[9] In September 2015, Nawaz and Sam Harris participated in a public forum hosted by Harvard University's Institute of Politics,[10] which was later published in a short book, Islam and the Future of Tolerance (2015).
In a review of the book in the magazine National Review Online, the political writer Brian Stewart said that according to both Nawaz and Harris, regressive leftists in the West are "willfully blind" to the fact that jihadists and Islamists make up a significant portion (20% in Harris's estimate) of the global Muslim community and the minority Muslim communities within the West, even though these factions are opposed to liberal values, such as individual autonomy, freedom of expression, democracy, women's rights, and gay rights.
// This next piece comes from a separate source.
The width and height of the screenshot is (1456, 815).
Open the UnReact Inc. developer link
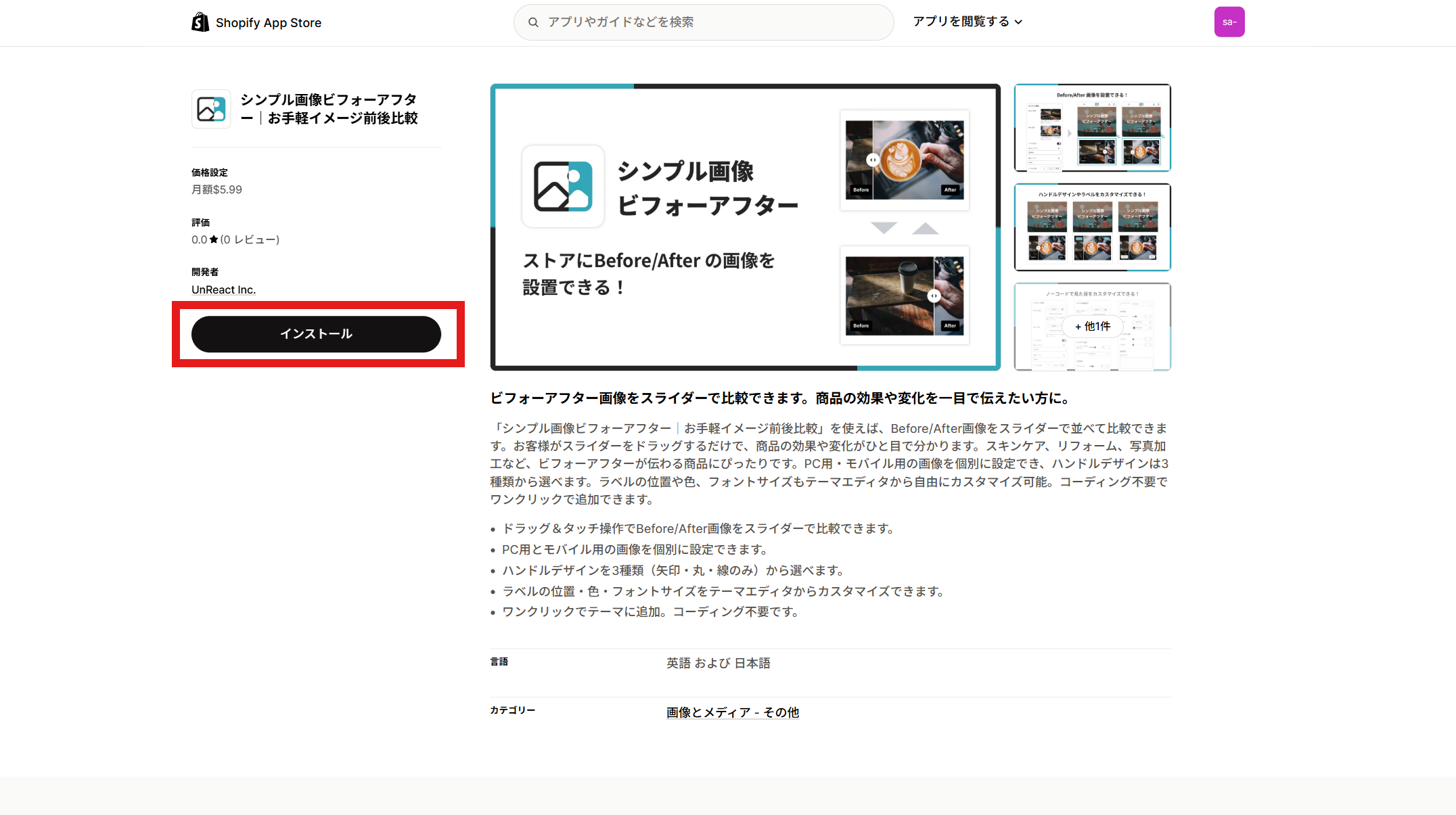click(223, 289)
[11] In October 2015, The Washington Times reported that the American comedian and show host Bill Maher and British biologist and New Atheist author Richard Dawkins had "lamented regressive leftists who fail to understand they are anything but liberal when it comes to Islam".
[18] In November 2015, in an appearance on the talk radio show The Humanist Hour, the philosopher Peter Boghossian defined the term as a pejorative used to describe those on the left that have made the "strangest bedfellows" with Islamists.
He suggested that even though the term could be sourced back to self-identified liberal commentators like Nawaz, Maher, and Dawkins, it was frequently being used by the alt-right and other anti-social justice warrior groups on Internet forums and social media as part of their rhetorical warfare.